Alburnoides maculatus
- Conservation status: Endangered (IUCN 3.1)

Scientific classification
- Kingdom: Animalia
- Phylum: Chordata
- Class: Actinopterygii
- Order: Cypriniformes
- Family: Leuciscidae
- Subfamily: Leuciscinae
- Genus: Alburnoides
- Species: A. maculatus
- Binomial name: Alburnoides maculatus (Kessler, 1859)
- Synonyms: Alburnus maculatus Kessler, 1859

= Alburnoides maculatus =

- Authority: (Kessler, 1859)
- Conservation status: EN
- Synonyms: Alburnus maculatus Kessler, 1859

Species of fish

Alburnoides maculatus, the Crimean spirlin or Crimean riffle minnow, is a species of small (7.3 cm max length) freshwater fish in the family Leuciscidae. It is endemic to the Crimea Peninsula.

==Taxonomy==
Alburnoides maculatus was first formally described as Alburnus maculatus in 1859 by the Baltic German zoologist Karl Fedorovich Kessler with its type locality given as the Salghir River at Simferopol in Crimea, Ukraine. This taxon has been regarded as a synonym of the schneider (A. bipunctatus) but is now accepted as a separate valid species.
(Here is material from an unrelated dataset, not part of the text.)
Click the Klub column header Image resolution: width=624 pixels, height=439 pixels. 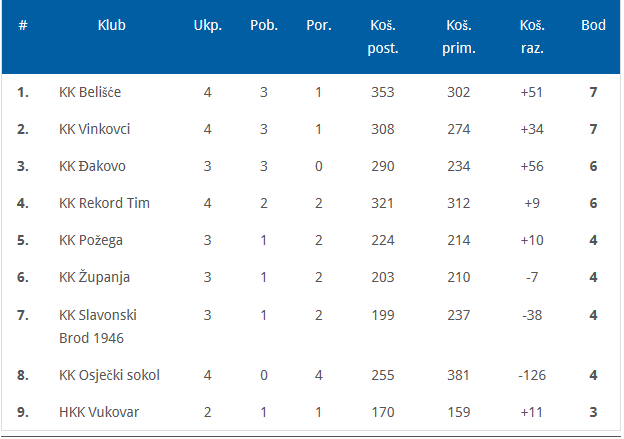coord(112,25)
In 1861 Ludwig Heinrich Jeitteles placed Alburnus maculatus in the monospecific genus Alburnoides, meaning this taxon is the type species of that genus by monotypy. The genus Alburnoides is classified in the subfamily Leuciscinae of the family Leuciscidae.

==Etymology==
Alburnoides maculatus belongs to the genus Alburnoides, this name suffixes -oides on to the genus name Alburnus, which is Latin for whitefish but also refers to the bleak, a name which means pale in English, in reference to the pale non lustrous colour of Alburnus alburnus. The suffix -oides is used to indicate that this taxon is similar to Alburnus, with the type species of the Alburnoides being Alburnus maculatus. The specific name, maculatus, means "spotted", a reference to the black spots on the scales on the flanks which also mark the lateral line.

==Identification==
Alburnoides maculatus is similar to the schneider A. bipunctatus but a morphological analysis showed that features such as the pharyngeal teeth, meristics and other morphological characters in combination clustered together and separately from the related species in southeastern Europe and Western Asia, confirming its validity as a species.

==Distribution and habitat==
Alburnoides maculatus is endemic to the southern Crimean Peninsula, where it is found in the Chornaya, Belbek, Kacha and Al'ma river systems. The population in the Salgir river, the type locality, may be the result of an artificial introduction. The Crimean spirlin lives in shallow stretches of rivers where there is a fast current and a substrate of gravel, pebbles or rocks.